The tests showed lightning was probably not to blame, and poisoning was ruled out early on.

NEW YORK

Facebook gets $500 million cash

NEW YORK | An injection of cash that values Facebook at $50 billion will help it delay going public for at least another year, giving the company breathing room to focus on long-term ambition rather than short-term profit.

The infusion — $500 million from elite investment house Goldman Sachs and a Russian investor, according to a report by the New York Times — represents the most emphatic endorsement yet of Facebook's potential to make money in online social networking.

It places the company at twice the value of Internet giant Yahoo and about equal to what well-established names such as Boeing and Kraft Foods are worth on the open market.

More important, it buys time for Facebook to keep its books private and not have to cater to the demands of the market. And it gives 26-year-old founder Mark Zuckerberg room to grow into his role as the public face of a multinational company.

PENNSYLVANIA

Donald Duck lawsuit can go forward

PHILADELPHIA | A Pennsylvania woman who claims Donald Duck groped her at Disney's Epcot theme park can have her day in court, a federal judge has ruled.

Disney must defend against April Magolon's claims that the character grabbed her breast as she held her child at the Walt Disney World park and then joked about it.

Ms. Magolon, 27, of Upper Darby, claims the May 2008 encounter left her with post-traumatic stress in the form of nightmares, digestive problems and other permanent injuries. Her lawsuit also charges that Disney parks have a history of fondling complaints involving workers, and that Disney has "condoned" their actions, putting profits over public safety.

In court papers, the defense argued that Ms. Magolon sued the wrong Disney corporate entity and asked the judge to dismiss the suit or move it to Florida, where the encounter is said to have taken place. But U.S. District Judge John R. Padova refused, saying she can proceed in Pennsylvania.

"She, her fiance (who was a witness to the alleged assault), and her treating doctors are all located in Pennsylvania," Judge Padova wrote in his ruling, adding that Disney also has greater resources to try the case in Pennsylvania than Ms. Magolon does to try it in Florida.

Ms. Magolon does not have a listed phone number, and her attorney did not immediately return calls for comment Monday on the ruling. Disney will comment only through the court proceedings, Walt Disney World spokeswoman Andrea Finger said.

VERMONT

Rockwell mural returns to agency

MONTPELIER | A photographic mural of a Vermont maple sugar-making scene by artist Norman Rockwell is hanging again in a hall of the Vermont Agency of Agriculture.

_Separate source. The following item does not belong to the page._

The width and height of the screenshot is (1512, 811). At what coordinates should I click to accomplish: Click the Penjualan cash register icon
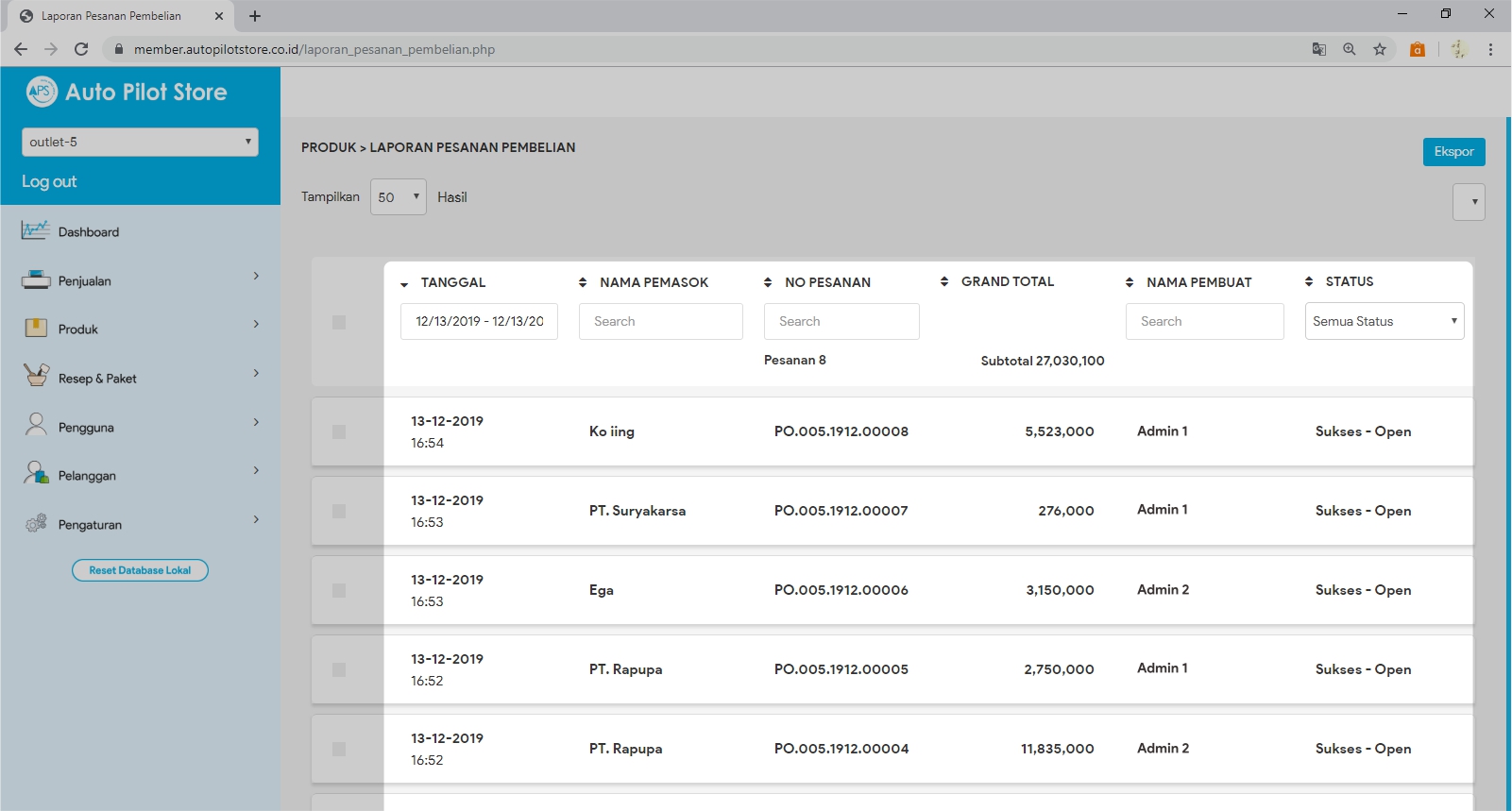[35, 280]
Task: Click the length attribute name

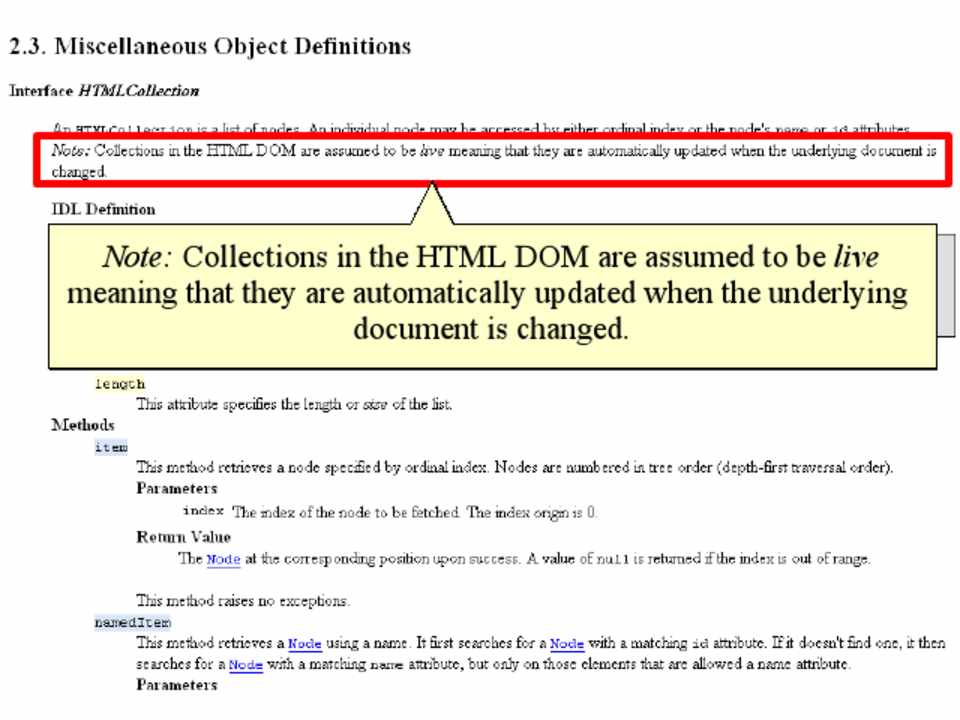Action: [x=120, y=384]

Rockwell created the black-and-white image — of a sugar house with smoke coming from its chimney with people checking sap buckets — after becoming friends with Henry Fairfax Ayres, once the chairman of the Vermont Sugar Makers Association.

The mural, created in the late 1940s, was moved to the Norman Rockwell Museum of Vermont in Rutland in 1987 while the state Agency of Agriculture building was undergoing renovations. The museum balked at returning it to the state.

Outgoing Vermont Agriculture Secretary Roger Allbee, who leaves office Thursday, wanted to bring the mural back to Montpelier before he stepped down.